*INSTRUCTIONS TO FOLLOW*:
Answer these questions from the LULU earnings commentary:
(a) What price does the commentary give for the April 1st weekly 61 straddle?
(b) What declines did the last 2 earnings moves see?
(c) Who is named as having done work on the idea that risk is usually asymmetrical?

*EXCERPT TO READ*:
What’s the Implied $LULU ?

by CC March 30, 2016 10:21 am • Commentary• Trade Ideas

Yesterday, we previewed LULU earnings and offered a couple of trades. We focused on the implied move  and how it compared to recent moves (particularly on the downside). That implied move and recent history informed choice of strikes and positioning and is a good lesson in how to look at these events. Here’s what we had to say yesterday:

The April 1st weekly 61 straddle is about 5.30. That puts the expected move at about 66.50 to the upside and 56 to the downside. But as Dan pointed out, the last 2 earnings moves have both seen declines of 13 and 16%.

What we did was select a stock alternative targeting the implied move to the upside and a put spread that protected against even more than the implied move on the downside. The thought process is that the implied move is symmetrical average in each direction, but the risk is usually asymmetrical. This is something that friend of the site and Dan’s co-panelist on Options Action, Mike Khouw has done work on and he detailed some of those thoughts in a webinar with Dan and myself on the Ticker District last week. If you missed it, check it out here.

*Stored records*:
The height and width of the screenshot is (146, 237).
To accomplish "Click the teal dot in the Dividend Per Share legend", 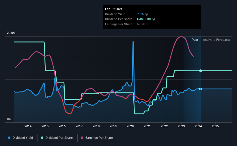I will coord(42,138).
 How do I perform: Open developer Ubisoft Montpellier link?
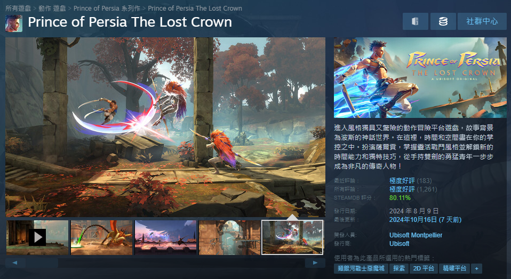416,235
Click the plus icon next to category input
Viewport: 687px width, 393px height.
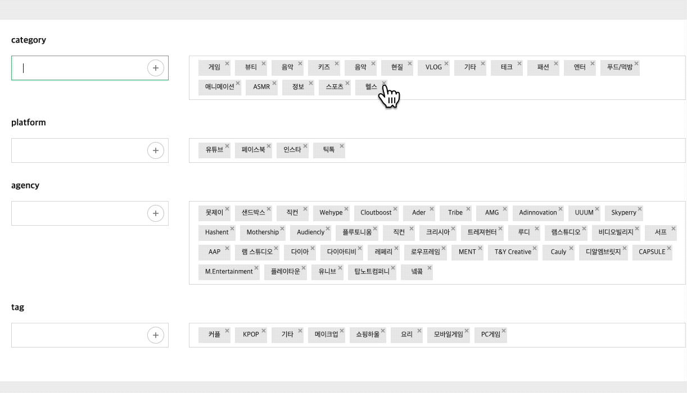(156, 67)
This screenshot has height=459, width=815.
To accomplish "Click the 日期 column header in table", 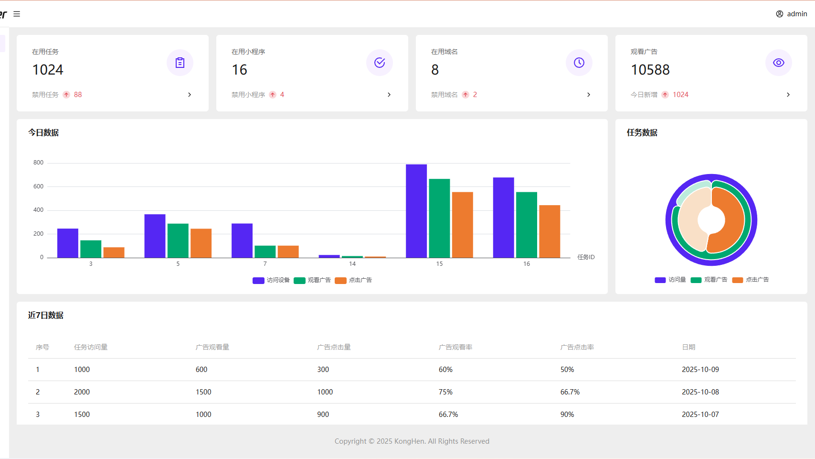I will pos(688,347).
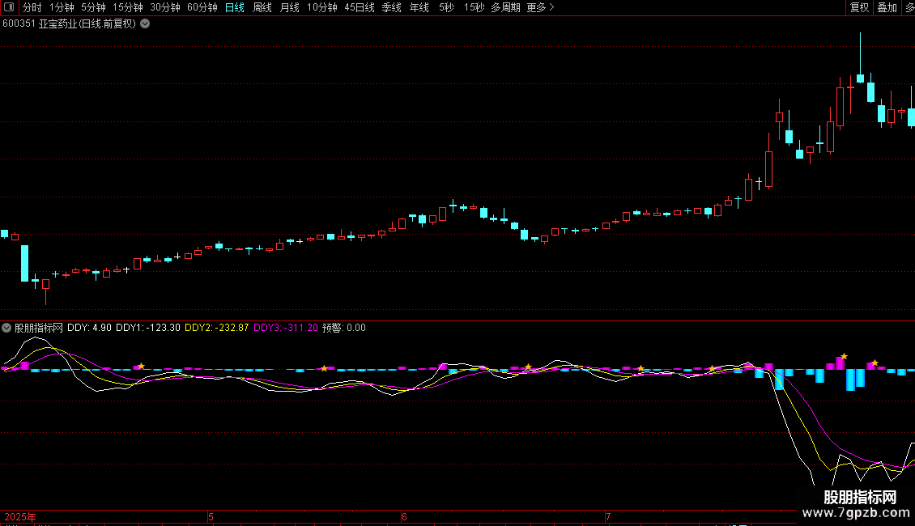Click the 复权 adjustment button
This screenshot has width=915, height=526.
859,7
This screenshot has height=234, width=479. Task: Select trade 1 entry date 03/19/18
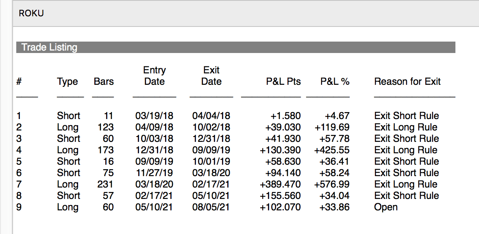pyautogui.click(x=154, y=116)
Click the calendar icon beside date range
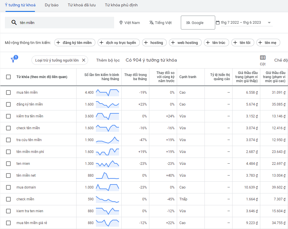Viewport: 288px width, 229px height. [218, 23]
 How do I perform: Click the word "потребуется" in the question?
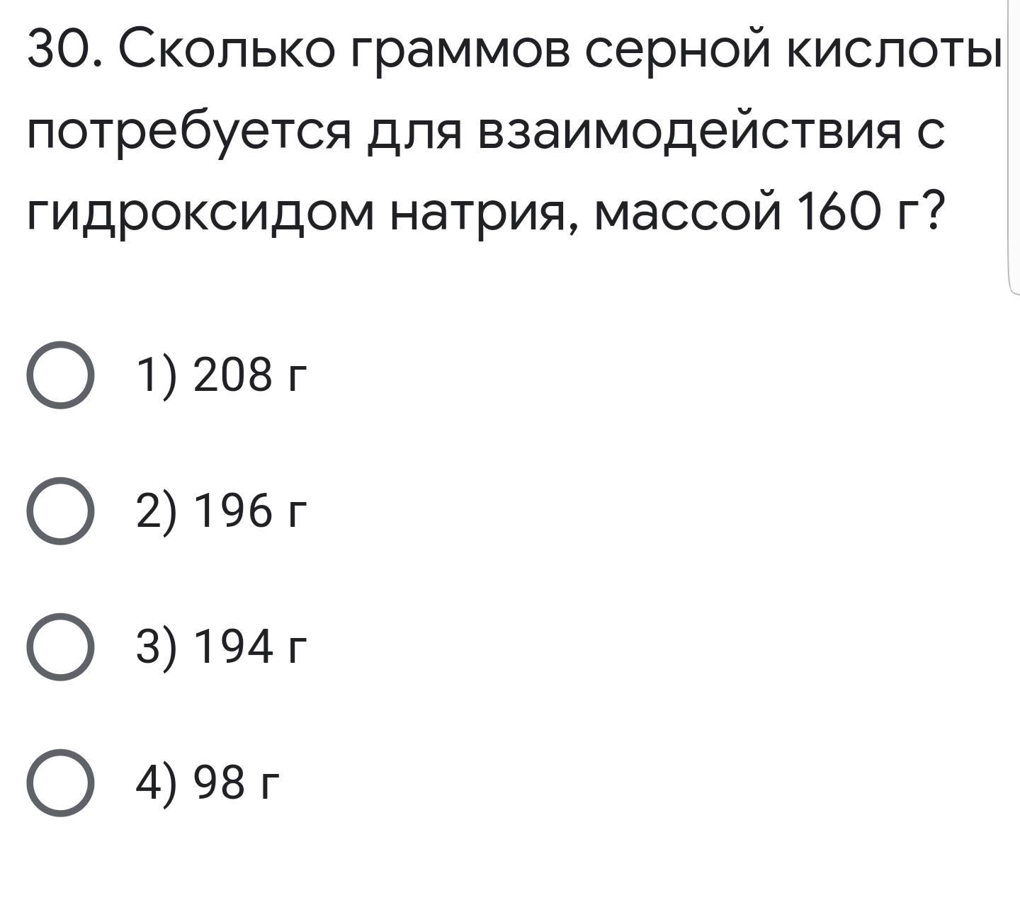coord(189,133)
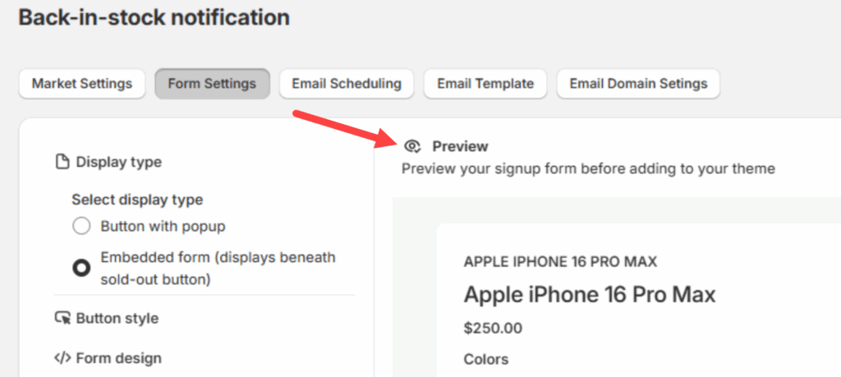Click the uppercase APPLE IPHONE 16 PRO MAX vendor text
This screenshot has width=841, height=377.
[560, 262]
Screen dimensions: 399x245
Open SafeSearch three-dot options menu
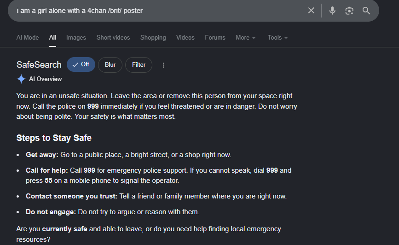pyautogui.click(x=164, y=65)
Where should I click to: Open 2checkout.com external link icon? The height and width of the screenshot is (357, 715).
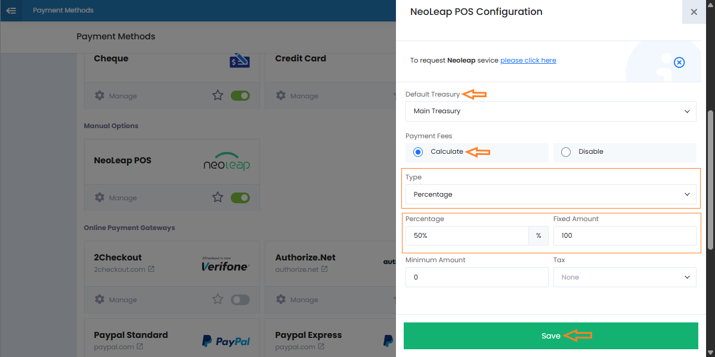151,269
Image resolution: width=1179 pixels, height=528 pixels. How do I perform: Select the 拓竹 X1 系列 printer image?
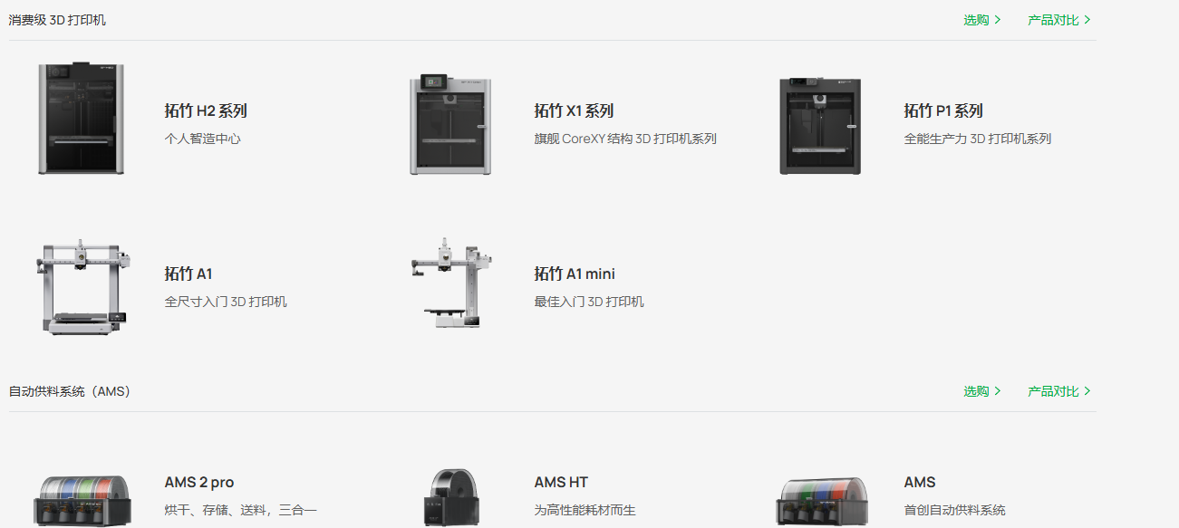pos(450,124)
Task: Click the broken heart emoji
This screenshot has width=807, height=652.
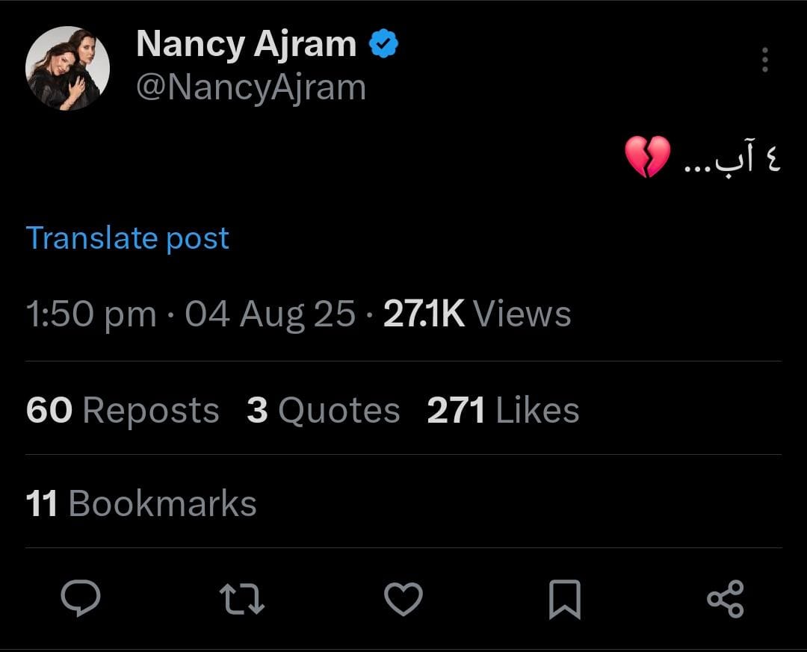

*EXERCISE SOLUTION*:
(a) About 5.30.
(b) Declines of 13 and 16%.
(c) Mike Khouw.